> Your goal
If a line in the entries below includes "computer", pick it out and copy it.

(Saved entries)
++++++++++++++++++++
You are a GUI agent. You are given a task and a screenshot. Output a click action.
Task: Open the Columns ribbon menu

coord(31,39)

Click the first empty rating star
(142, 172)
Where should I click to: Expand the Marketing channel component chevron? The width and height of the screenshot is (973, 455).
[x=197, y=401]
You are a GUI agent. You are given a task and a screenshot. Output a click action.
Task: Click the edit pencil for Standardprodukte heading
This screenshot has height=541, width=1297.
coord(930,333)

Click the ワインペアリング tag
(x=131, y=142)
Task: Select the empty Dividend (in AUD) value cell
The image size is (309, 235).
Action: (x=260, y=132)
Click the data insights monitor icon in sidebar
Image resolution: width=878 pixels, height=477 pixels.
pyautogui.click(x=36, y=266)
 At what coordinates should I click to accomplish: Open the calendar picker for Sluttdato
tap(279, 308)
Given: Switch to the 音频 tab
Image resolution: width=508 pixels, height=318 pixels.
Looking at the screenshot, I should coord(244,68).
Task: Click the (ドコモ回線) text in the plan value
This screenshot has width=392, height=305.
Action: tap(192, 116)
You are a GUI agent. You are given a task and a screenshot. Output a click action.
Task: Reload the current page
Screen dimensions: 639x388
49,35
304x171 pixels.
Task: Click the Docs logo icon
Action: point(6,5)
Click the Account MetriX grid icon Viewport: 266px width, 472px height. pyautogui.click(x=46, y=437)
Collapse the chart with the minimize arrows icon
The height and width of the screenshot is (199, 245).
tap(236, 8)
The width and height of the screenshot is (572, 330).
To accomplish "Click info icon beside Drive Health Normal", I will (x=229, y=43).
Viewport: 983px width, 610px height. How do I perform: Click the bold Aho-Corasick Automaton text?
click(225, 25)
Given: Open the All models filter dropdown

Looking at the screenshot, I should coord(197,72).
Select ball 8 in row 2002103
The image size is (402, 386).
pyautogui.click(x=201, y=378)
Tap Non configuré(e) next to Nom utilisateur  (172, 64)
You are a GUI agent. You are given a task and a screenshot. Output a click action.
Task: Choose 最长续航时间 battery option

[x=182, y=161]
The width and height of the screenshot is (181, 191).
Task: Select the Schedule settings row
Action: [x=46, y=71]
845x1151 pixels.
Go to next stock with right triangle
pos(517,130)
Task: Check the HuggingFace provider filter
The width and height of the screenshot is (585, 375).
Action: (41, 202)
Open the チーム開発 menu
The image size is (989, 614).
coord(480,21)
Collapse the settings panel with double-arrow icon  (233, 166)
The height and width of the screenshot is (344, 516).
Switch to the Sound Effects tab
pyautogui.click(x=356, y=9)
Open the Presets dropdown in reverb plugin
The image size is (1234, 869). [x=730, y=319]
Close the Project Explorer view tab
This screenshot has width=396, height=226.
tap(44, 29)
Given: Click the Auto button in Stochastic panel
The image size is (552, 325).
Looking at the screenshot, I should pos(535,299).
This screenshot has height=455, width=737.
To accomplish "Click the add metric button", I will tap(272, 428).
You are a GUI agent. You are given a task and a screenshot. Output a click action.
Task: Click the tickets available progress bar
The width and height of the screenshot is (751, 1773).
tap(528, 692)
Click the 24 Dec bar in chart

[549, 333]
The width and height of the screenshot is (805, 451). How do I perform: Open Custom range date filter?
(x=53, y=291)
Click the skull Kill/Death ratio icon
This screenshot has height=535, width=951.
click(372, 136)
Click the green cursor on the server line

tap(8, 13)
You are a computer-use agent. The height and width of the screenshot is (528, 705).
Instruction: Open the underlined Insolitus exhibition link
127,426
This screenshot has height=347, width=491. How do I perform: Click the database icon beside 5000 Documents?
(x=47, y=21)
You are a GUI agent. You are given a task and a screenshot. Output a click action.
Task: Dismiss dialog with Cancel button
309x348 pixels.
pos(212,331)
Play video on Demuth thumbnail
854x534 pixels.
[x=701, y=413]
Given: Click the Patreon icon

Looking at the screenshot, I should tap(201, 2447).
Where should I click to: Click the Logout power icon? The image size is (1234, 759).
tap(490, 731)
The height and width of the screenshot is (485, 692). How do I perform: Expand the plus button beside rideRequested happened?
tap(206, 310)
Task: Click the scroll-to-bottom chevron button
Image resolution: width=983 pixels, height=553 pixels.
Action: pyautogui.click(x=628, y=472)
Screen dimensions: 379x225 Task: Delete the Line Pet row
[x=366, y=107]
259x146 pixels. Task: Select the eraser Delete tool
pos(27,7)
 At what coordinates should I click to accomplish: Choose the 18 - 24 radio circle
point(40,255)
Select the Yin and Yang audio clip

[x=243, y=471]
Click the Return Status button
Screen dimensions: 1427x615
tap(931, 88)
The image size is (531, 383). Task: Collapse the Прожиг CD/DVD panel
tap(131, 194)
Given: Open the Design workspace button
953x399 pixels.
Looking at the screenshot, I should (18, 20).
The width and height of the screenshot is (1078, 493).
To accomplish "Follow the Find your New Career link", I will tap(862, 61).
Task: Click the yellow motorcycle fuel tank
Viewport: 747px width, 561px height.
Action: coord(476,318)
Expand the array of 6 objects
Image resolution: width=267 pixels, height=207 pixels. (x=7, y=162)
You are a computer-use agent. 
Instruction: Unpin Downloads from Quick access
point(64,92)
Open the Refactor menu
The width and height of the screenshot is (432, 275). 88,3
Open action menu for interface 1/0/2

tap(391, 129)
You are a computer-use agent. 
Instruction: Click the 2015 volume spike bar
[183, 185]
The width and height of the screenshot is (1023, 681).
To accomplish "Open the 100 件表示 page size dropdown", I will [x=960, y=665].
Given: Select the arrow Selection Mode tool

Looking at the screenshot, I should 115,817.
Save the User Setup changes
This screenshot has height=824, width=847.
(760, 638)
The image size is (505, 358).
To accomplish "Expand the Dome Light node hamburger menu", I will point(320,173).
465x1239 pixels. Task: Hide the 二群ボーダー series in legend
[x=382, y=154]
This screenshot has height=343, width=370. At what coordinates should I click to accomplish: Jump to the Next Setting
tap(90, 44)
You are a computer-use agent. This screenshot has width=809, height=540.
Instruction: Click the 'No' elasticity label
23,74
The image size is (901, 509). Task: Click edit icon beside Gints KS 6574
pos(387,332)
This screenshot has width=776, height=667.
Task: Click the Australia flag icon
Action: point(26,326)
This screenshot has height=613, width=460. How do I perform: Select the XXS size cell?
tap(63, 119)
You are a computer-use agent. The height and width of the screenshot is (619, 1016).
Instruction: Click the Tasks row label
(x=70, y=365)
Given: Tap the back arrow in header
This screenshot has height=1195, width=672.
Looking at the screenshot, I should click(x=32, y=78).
++++++++++++++++++++
> Result of this task
You are a computer-use agent. The height and width of the screenshot is (528, 705).
You are a computer-use agent. 
You are a computer-use agent. 
You are a computer-use agent. This screenshot has width=809, height=540.
You are a computer-use agent. The height and width of the screenshot is (619, 1016).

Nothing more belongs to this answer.